§ TEXT EXCERPT:
——
Governor Ryan Calls for DNA Testing Funds to Protect the Innocent

WASHINGTON -- Governor George H. Ryan today called for increased federal funding for DNA testing to help Illinois and other states ensure that only the guilty are convicted in testimony at the House Judiciary Committee Hearings on the Innocence Protection Act.

The Innocence Protection Act, sponsored by U.S. Representatives Ray Lahood (R-IL) and William Delahunt (D-Mass.) and Sen. Patrick Leahy, (D-Vt.), proposes a comprehensive package of criminal justice reforms aimed at reducing the risk that innocent people will be executed. In his testimony, Governor Ryan discussed why he declared a moratorium on executions in Illinois after 13 people were exonerated of crimes for which they had been sentenced to death.

Governor Ryan said five of the exonerated Illinois Death Row inmates were cleared by DNA evidence. The Innocence Protection Act would increase access to DNA testing for state and federal defendants in capital cases.

Noting that Illinois has been at the forefront of forensic science testing, the Governor stated his support for the National Forensic Science Improvement Act and for a measure to help states eliminate DNA evidence backlogs. It would create $768 million in block grants over 5 years to help improve the quality, availability and timeliness of forensic services across the country. The act would provide funds to improve crime labs and to train technicians and scientists.

Governor Ryan also endorsed a measure passed by the House Judiciary Crime Subcommittee last week to help states begin to clear the extensive DNA backlog that exists throughout the nation -- a proposed $50 million over 5 years to help states process their backlogged DNA evidence.

"In Illinois, these block grants could help us catch up with a TEN MONTH backlog of cases from Chicago and across the state of Illinois. That is a backlog of 2,500 cases," Governor Ryan said. "That means investigators can't match evidence from unsolved crimes against updated records. That means, in some cases, innocent people are sitting in jail waiting for the evidence that clears them to be processed by the crime lab.

"It also means some criminals continue to walk the streets," Governor Ryan said.
——
§ DATA:
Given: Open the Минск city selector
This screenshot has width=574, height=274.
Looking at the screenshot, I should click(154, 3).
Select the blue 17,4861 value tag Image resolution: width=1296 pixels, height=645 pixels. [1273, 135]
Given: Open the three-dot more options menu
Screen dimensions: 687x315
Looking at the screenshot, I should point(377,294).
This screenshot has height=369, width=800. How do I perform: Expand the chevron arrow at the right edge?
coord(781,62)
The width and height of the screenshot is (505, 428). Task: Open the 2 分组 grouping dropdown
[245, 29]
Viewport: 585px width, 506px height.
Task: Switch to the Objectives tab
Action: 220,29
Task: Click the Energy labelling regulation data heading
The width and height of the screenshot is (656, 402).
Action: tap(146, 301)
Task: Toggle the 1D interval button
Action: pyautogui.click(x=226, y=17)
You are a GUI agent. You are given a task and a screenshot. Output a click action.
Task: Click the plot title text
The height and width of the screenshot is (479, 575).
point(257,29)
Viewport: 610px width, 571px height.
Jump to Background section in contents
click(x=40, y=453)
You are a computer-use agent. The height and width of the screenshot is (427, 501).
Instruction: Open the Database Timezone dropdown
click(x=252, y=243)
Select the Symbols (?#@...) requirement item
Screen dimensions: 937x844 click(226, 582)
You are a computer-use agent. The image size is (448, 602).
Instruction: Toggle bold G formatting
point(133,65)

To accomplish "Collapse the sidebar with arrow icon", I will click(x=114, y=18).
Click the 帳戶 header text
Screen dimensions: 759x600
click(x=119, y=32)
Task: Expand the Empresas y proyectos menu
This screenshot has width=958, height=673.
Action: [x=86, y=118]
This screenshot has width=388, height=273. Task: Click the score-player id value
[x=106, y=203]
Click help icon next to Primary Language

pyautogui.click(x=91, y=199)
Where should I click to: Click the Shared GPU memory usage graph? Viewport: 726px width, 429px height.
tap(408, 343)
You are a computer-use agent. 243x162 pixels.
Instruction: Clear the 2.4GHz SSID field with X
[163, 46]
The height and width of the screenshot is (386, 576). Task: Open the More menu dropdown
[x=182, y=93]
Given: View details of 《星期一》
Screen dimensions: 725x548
——
Return the exact wording of the text on Governor Ryan's DNA testing testimony, starting at "Governor Ryan Calls" and ending at "sentenced to death.".

Governor Ryan Calls for DNA Testing Funds to Protect the Innocent

WASHINGTON -- Governor George H. Ryan today called for increased federal funding for DNA testing to help Illinois and other states ensure that only the guilty are convicted in testimony at the House Judiciary Committee Hearings on the Innocence Protection Act.

The Innocence Protection Act, sponsored by U.S. Representatives Ray Lahood (R-IL) and William Delahunt (D-Mass.) and Sen. Patrick Leahy, (D-Vt.), proposes a comprehensive package of criminal justice reforms aimed at reducing the risk that innocent people will be executed. In his testimony, Governor Ryan discussed why he declared a moratorium on executions in Illinois after 13 people were exonerated of crimes for which they had been sentenced to death.